Forty Licks
Looking back on the summer of "Mendocino"
By Margaret Moser, 3:43PM, Mon. Jul. 20, 2009
"Everything’s forty years old this year!” exclaimed my former office mate and chief Chronicle film critic Marjorie Baumgarten at lunch on Sunday. Maybe she is right. This feels like the year of more 40-years-since anniversaries than even I want to remember, including Woodstock, the moon landing, the Manson murders, and Altamont. It was a grand summer, though, maybe the last gasp of Top Forty radio before the FM culture took over.
One of the songs of the summer was the Sir Douglas Quintet’s “Mendocino,” Doug Sahm’s second ride up the charts, since his Beatles-inspired “She’s About a Mover” in 1966. This time, Sahm and the Quintet weren’t the mod mop-tops of the “Mover” era; they’d foregone the Dutchboy bangs and Beatle boots for a decidedly Texas look, as seen on the cover of Rolling Stone in December 1968.
Harvey Kagan played bass in that version of the Quintet.

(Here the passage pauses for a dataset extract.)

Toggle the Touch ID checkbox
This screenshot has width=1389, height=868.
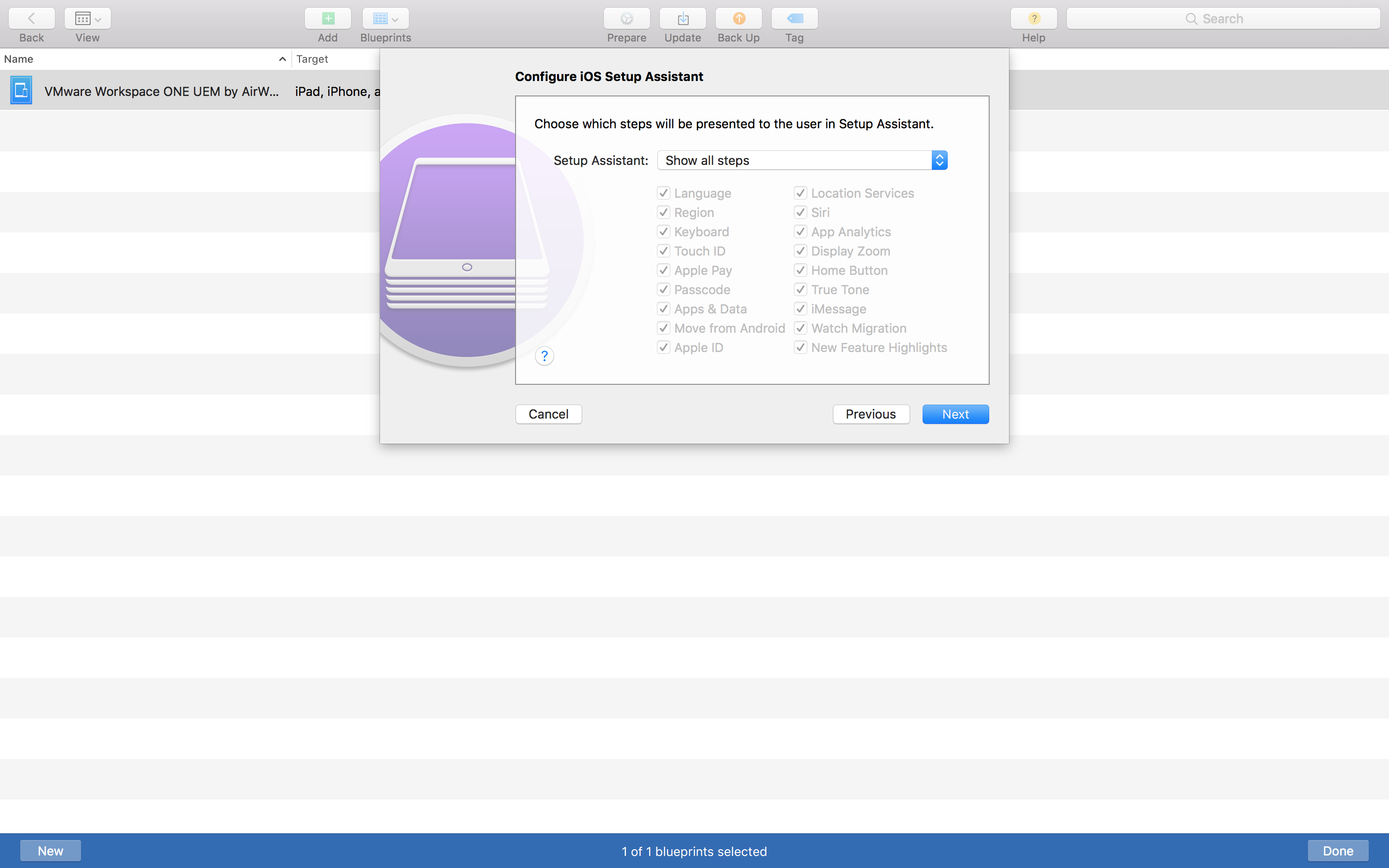pyautogui.click(x=664, y=251)
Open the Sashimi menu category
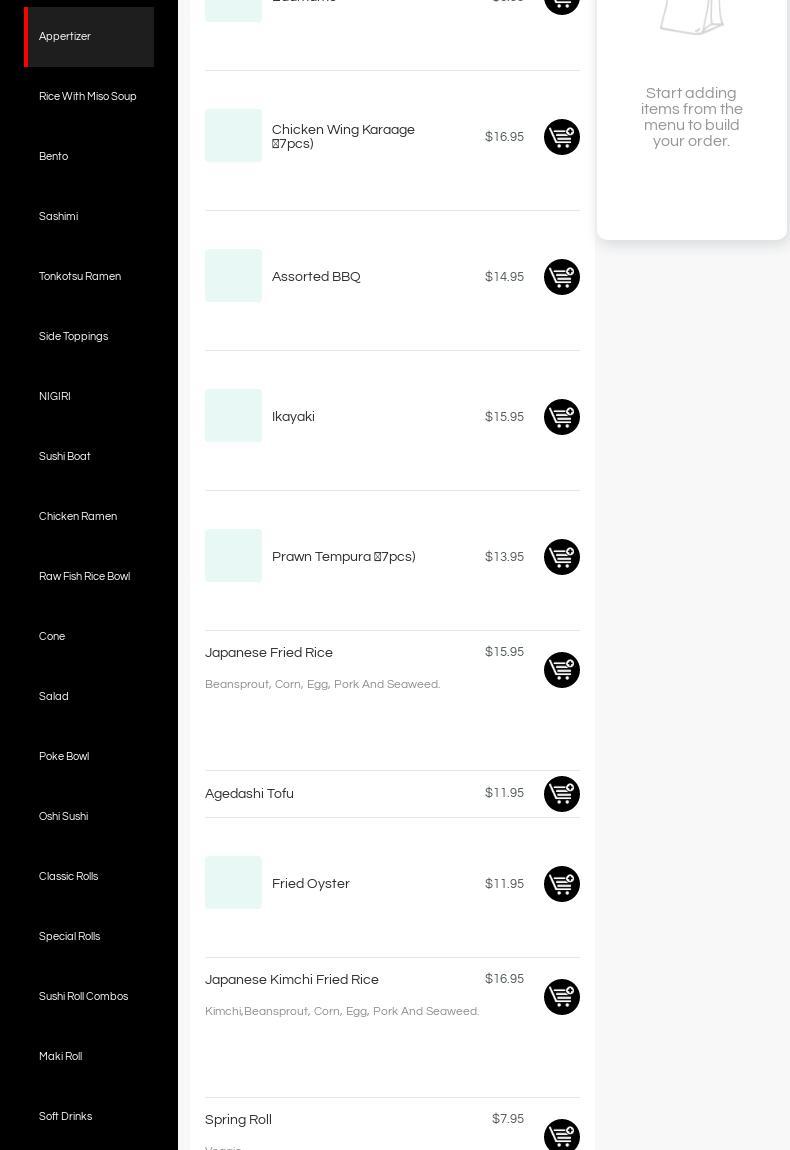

He was already a veteran of Doug’s bands, a San Antonio kid who also did studio work with Gene Vincent and Dewey Martin as well as being one of San Antonio’s first-call bassists. Although Harvey did not play on “Mendocino” (Jimmy Stallings did), he laid down the soulful bottom of “At the Crossroads.” He currently does studio work and plays with Dubb Hankins & the Oh So Good Band.
Harvey underwent a series of emergency medical treatments recently that included treatment for bleeding on the brain and blood clots. You know what that means in musician-speak, so let’s cut to the good stuff, because it’s a short jaunt down the interstate to San Antonio.
The benefit is at Sam’s Burger Joint on Sunday, July 26, 2-6pm, and features a fine cross-section of S.A. stalwarts, including Claude Morgan & the Hix; Loftin Kline; George Chambers; Patsy Coleman & Bubba Brown; Dubb Hankins & the Oh So Good Band; Billy Mata; Auction; and Jody Jenkins, Bobby Jenkins, and Rick Cavender. Kagan’s daughter's delightful band the Petals and longtime bandmate Augie Meyer also play the show. $10 donation; all others gratefully accepted.
And happy 40th, all you guys who made “Mendocino,” wherever you may be.